Полдень давно прошел и торопиться мне было не к чему, да и сил уже совсем не было. Добравшись до широкой площадки, я вздохнул с облегчением. Это был лишь промежуточный финиш, так как под прямым углом к только что преодоленному отрезку пути уходила вверх точно такая же порция крутых и высоких ступеней, но здесь, в тени большого разлапистого дерева, растущего прямо из каменного пола площадки, можно было отдохнуть и перевести дыхание.
Не тут-то было! Сидевшая под деревом молодая нищенка в изношенном до бесцветности сари встрепенулась, услышав мои шаги, чпок-чпок-чпок – наподдала по голым попкам мельтешивших у ее темных ног малышей и вот они уже окружили меня и тянут извазюканные крохотные ладошки, и канючат на непонятном языке, не сводя с меня ослепительно прекрасных глаз. Сжав жалкое подаянье в кулачке, они стремглав бросились к матери, отрешенно смотревшей куда-то вдаль, и вот они уже снова возятся у вытянутых босых ее ног и все семейство потеряло ко мне всякий интерес.
Каждая ступенька была, казалось, выше и горячей, чем предыдущая. Высоко вдали маячила следующая площадка и, как в тяжелом сне, полностью повторяла только что виденную – такое же разлапистое дерево, растущее из растреснутого камня, такая же, леопардовыми пятнами, тень и даже точно такая же нищенка с полуголыми детьми, сидящая в этой тени.
Сзади, изредка переговариваясь тихими голосами, нагоняли меня, ступая почти на четвереньках, шесть или семь молодых паломниц. Единственный среди них мужчина шел как ходят горцы – прямо и бережно. Они обогнали меня, и мы сочувственно улыбнулись друг другу.

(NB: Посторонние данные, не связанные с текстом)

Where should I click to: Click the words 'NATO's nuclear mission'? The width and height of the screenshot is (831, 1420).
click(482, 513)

От неправдоподобного зноя и полной безветренности в голове гудело, перед глазами сквозь выщербленные временем ступени крутились разноцветные круги.

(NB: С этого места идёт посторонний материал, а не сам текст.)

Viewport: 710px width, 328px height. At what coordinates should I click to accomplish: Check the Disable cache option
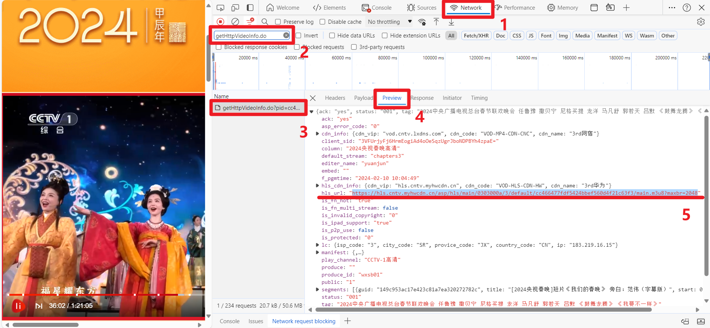(322, 22)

Не доходя до следующей площадки табунчик паломниц рухнул прямо на обжигающие ступени; я докарабкался и плюхнулся рядом, их предводитель гордо и одиноко стал над нами, всматриваясь из-под серого от пота тюрбана в нестерпимо густую синеву высокого неба.

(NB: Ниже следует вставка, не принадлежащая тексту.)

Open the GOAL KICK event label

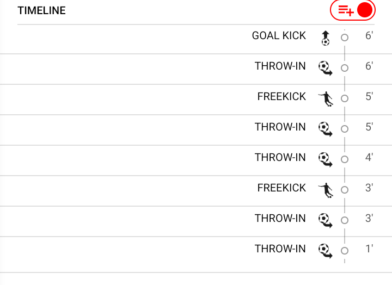(279, 36)
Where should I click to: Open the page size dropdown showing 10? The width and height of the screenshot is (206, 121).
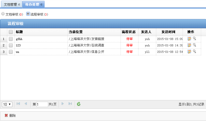7,104
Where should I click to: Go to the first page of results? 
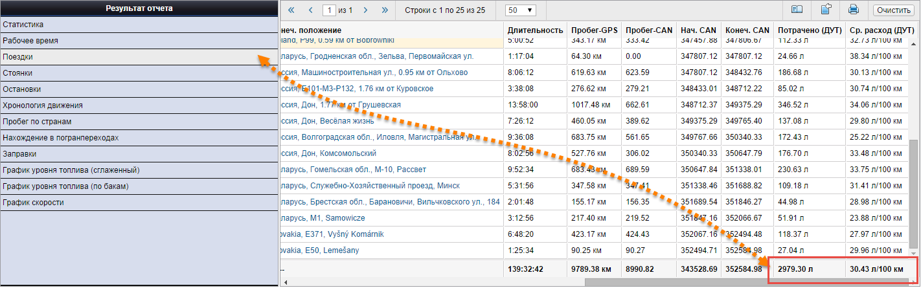click(x=291, y=10)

Я приглядывался к попутчицам. Тяжело дыша, поблескивая украшениями в ноздрях и ушах, измочаленные вечной жарой, выжженные безжалостным солнцем, они слабо перешучивались, прикрывая свободным концом простеньких сари свои начисто выбритые, абсолютно голые головы. Таков обычай – совершающий паломничество полностью сбривает волосяной покров, как бы расставаясь со всеми грехами. Обычай распространяется даже на крохотных детей, и трогательна выглядят их головенки как маковые коробочки, стукающиеся о костлявые плечи родителей. Расстаются со своими роскошными волнистыми прическами и женщины, превращаясь в какие-то марсианские существа. Любопытно, что при некоторых центрах паломничества вовсю процветает индустрия производства париков из этих состриженных кос; оттуда их частью вывозят в Европу, а частью продают на месте – в Тирупати, богатейшем храме Юга. Я сфотографировал стайку по-сиротски бритых паломниц, с завистью рассматривающих в лавчонке великолепные иссиня черные парики.